Está em distribuição o Boletim n.º 94 da Associação Cultural Amigos de Gaia, referente a junho passado, especialmente dedicado ao passamento em 31 de dezembro do seu sócio n.º 1, fundador desta publicação, Joaquim Costa Gomes. E também ao centenário do nascimento do pintor Isolino Vaz. Entre outros autores, este número apresenta artigos de Salvador Almeida, Virgília Braga da Costa e Abel Barros.



“Um livro que li”

       Projeto lançado a 31 de julho pela Academia Alagoana de Letras através do seu presidente Alberto Rostand Lanverly, o qual convida um homem de Letras a fazer uma curta palestra gravada sobre o livro ou livros que mais o marcaram na sua vida, depois disponibilizada no Youtube, para quem dela quiser usufruir. Já aí estiveram Paulo Roberto Oliveira Lima a falar sobre As Velas Ardem até ao Fim, de Sádor Marai; Rosalvo Acioly sobre A Menina que Mora em Mim, de Laís Castro Tenório Lima; Fernando Gomes sobre Castrioto Lusitano de Frei Rafael de Jesus; José Geraldo Marques sobre O Livro de Mórmon; J. A. Gonçalves Guimarães sobre Peregrinação de Fernão Mendes Pinto, na versão de Aquilino Ribeiro; e Douglas Tenório sobre Mãe de Alberto Rostand Lanverly, Manguaba de Carlito Lima e Memória dos Trópicos de Miguel Gustavo Paiva.

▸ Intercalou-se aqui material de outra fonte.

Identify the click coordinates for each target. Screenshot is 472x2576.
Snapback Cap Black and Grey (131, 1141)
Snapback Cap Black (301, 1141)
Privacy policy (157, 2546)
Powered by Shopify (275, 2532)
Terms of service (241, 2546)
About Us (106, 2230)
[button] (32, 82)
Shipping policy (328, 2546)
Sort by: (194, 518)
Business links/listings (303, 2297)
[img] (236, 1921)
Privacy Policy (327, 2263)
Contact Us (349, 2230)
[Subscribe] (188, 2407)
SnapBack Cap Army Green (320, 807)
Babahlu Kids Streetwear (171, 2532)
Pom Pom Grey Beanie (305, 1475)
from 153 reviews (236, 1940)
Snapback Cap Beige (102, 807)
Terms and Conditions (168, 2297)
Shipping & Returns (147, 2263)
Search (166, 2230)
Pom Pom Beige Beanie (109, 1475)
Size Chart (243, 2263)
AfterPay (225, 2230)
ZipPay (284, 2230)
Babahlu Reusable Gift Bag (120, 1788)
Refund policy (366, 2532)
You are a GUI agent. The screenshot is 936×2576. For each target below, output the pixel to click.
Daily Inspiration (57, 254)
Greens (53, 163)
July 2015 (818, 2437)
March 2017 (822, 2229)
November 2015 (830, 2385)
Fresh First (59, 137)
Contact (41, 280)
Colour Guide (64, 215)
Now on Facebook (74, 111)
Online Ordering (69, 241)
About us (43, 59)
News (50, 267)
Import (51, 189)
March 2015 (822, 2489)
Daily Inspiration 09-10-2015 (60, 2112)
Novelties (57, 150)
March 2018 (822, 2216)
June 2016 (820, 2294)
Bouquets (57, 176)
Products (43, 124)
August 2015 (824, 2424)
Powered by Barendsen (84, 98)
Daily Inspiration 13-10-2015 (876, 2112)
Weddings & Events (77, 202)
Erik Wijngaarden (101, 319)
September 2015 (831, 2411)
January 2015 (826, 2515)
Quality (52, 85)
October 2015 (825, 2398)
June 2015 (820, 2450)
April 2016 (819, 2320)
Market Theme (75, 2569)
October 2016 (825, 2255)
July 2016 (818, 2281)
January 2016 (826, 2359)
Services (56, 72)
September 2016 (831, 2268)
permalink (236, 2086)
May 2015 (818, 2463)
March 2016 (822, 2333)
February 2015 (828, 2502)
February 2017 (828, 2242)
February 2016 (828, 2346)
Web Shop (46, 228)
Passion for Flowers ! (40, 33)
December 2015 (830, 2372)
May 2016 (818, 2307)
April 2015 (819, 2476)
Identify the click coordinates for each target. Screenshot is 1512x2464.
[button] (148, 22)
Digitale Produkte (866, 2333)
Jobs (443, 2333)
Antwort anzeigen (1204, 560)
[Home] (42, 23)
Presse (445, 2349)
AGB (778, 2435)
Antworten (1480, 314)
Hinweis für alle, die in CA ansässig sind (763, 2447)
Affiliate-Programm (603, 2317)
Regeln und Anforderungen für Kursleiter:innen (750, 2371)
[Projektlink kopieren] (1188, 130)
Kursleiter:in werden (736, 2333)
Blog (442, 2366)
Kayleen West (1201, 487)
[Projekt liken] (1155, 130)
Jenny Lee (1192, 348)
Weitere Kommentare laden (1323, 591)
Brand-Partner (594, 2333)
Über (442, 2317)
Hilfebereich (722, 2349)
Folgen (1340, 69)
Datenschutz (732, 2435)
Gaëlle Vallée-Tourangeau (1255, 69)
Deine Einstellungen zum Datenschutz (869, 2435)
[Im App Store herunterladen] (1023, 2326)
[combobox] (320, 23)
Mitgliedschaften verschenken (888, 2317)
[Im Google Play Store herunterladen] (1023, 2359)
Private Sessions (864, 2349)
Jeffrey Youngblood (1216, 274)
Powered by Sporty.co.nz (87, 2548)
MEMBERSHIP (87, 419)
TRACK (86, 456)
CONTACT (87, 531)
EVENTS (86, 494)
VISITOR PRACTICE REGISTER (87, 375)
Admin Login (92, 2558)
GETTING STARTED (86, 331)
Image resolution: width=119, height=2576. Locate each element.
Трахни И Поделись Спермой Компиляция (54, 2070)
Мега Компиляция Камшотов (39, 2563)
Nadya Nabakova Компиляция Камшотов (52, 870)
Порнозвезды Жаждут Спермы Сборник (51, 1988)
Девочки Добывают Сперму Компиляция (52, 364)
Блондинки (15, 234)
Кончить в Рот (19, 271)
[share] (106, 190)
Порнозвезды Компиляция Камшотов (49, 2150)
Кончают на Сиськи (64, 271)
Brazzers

No passado dia 12 de agosto o escritor Carlos Lima apresentou o seu novo romance Jaquiá em Maceió na Academia Alagoana de Letras. No próximo dia 27 de agosto a mesma obra será apresentada no Porto na Cachaçaria Bar, Rua Miguel Bombarda, 552, com apresentação do académico e historiador Douglas Apratto, que considera que este autor tem «originalidade única [e] vem pavimentando sua trajetória com obras originais e de indiscutível sabor literário». Este romance, que agora lança, completa a sua Trilogia das Lagoas composta pelos anteriores títulos Manguaba e Mundaú, obras com «bom humor, visão de costumes, sexo, conflitos, situações familiares, a geografia física e humana de cada local apresentado animam o percurso do leitor». Com prefácio do cineasta Cacá Diegues, este considera que estes romances «mantêm o saudável desejo de reinventar a “literatura nordestina”, modernizar seus temas e seus hábitos, sua capacidade de abordar mundos antes proibidos, talvez até por um falso rigor moral. O que se destaca na ficção de Carlito Lima e em sua “cultura local”, é justamente a liberdade narrativa que lhe permite fazer com que alguém, que faz um discurso político importante, por exemplo, possa se interessar súbita e simultaneamente pelo corpo da bela mulher que passa à sua frente».

Palestras

Maria de Fátima Teixeira a falar sobre a
 Companhia de Fiação de Crestuma e a industrialização do município gaiense;
fotografia de Sara Pinheiro

       Integrada na Festa da Saudade organizada pela Associação Caminheiros de Lever, no passado dia 13 de agosto a investigadora do Gabinete de História, Arqueologia e Património da associação Amigos do Solar Condes de Resende – Confraria Queirosiana, Dr.ª Maria de Fátima Teixeira, Mestre em História Contemporânea, apresentou na Companhia de Fiação de Crestuma em Lever uma palestra sobre a origem e evolução desta empresa centenária no contexto da industrialização da região desde os finais do século XVIII.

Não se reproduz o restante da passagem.